Melanie pointed the car north. Overhead, birds of prey soared on thermals. That, at least, was safe to talk about. “Look, a bald eagle. I see hawks and eagles all the time. Every time I leave the house, I see one. I think it must have something to do with my aura. Like they can sense a kindred spirit or something.”

Olivia leaned forward and looked out the window. “That’s a vulture.”

“What? No, it’s a bald eagle.”

“That?” she asked, pointing.

“Yes.”

“That’s a vulture. If those are following you around, I think you may want to reexamine your aura. But I’m guessing you just see them a lot driving because of the roadkill.”

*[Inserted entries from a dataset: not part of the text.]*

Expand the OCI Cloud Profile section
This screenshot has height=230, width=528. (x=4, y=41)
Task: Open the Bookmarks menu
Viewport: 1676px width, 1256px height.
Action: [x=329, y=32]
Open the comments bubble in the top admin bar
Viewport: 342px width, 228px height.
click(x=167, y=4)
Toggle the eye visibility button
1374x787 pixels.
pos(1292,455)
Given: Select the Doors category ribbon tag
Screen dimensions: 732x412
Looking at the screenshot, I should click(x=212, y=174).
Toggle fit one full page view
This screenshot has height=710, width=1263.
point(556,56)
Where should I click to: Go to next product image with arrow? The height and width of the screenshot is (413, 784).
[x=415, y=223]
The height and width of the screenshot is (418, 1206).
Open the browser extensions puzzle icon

Melanie craned her neck to keep the bird in sight. It couldn’t be a vulture. She saw those all the time. They were eagles.

“Watch the road,” Olivia snapped.

Melanie felt a stab of panic when she saw she had veered over the center line, and she overcorrected. She took a breath, let it out slowly, centered herself. Everything was okay.

“Do you want me to drive so you can look at the scenery?” Olivia said.

“No,” Melanie mumbled. How could they be vultures? Settling her eyes back on the horizon, she saw a bank of gunmetal gray approaching from the northwest. “I think it’s going to rain.”

Olivia looked up from the map again. “Yep. Let’s gas up at Seney so we don’t have to do it later in a downpour.”

“How far is it?”

“Not more than ten minutes, I should think.”

Melanie looked at the gathering storm. “I hope we make it.”